There is lots of artwork to explore at Pollok House
There is lots of artwork to explore at Pollok House.

One of the most memorable rooms was the library. Look out for the numbers at the top of the shelves that helped to organise the 7,000 books stacked within them. First built in 1752, the house is one of the grandest in the National Trust for Scotland’s protection with its intricately carved furniture and mirrors surrounded with magnificent golden frames. It’s hard to believe that at one time only 3 people lived in the house with 48 members of staff. In the corridor there are three hidden servants’ staircases so the staff could work out of sight of the family. It serves as a perfect visit for those who are inspired by both Georgian architecture and unique art.

The library is one of the most special rooms at Pollok House
The library is one of the most special rooms at Pollok House.

The elegance of the property seems to be popular with nature lovers and dog walkers, thanks to the view overlooking Pollok golf course and the stunning gardens surrounding the house. Pollok has also been used as one of the locations to film scenes for the popular TV show Outlander, so make sure to keep your eyes peeled as you may recognise some of the grounds.

Once my visit was over I wandered into the shop in the servants’ quarters. With all of its stock coming from local suppliers and most of it exclusive to the National Trust for Scotland, there is a little something for everyone –from jars of jam and tartan scarves to handmade ornaments as well as Harry Benson’s book, containing all of his best work.
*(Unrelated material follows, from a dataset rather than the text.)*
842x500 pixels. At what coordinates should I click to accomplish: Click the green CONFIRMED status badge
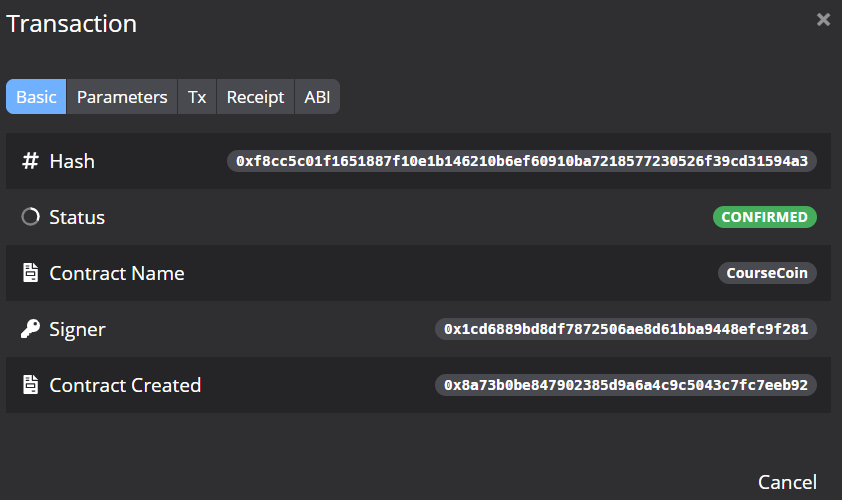click(x=765, y=217)
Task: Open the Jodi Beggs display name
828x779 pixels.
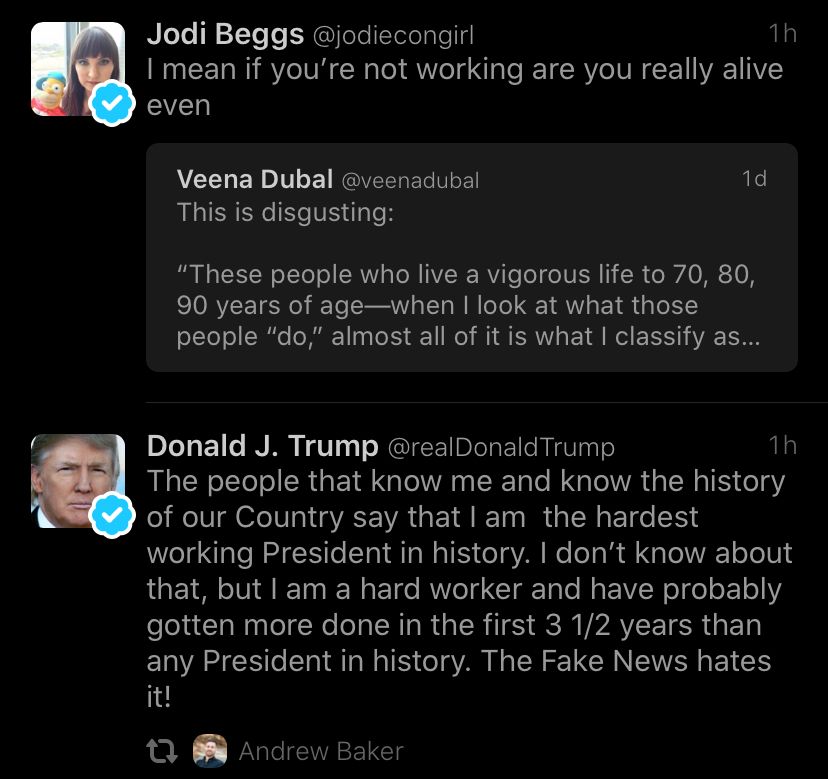Action: coord(225,34)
Pollok House is a perfect trip for Christmas time, especially for families. On Saturday 1 December, Mrs Claus will be visiting to hand out special gifts to kids. As the Year of Young People continues, we must make sure to support the work that goes into protecting Scotland’s heritage and recognise the pride we have in our culture. For just £1, anyone with a Young Scot card can gain entry to any National Trust for Scotland property, so make sure to grab it while you can and explore some of the hidden wonders of Scotland.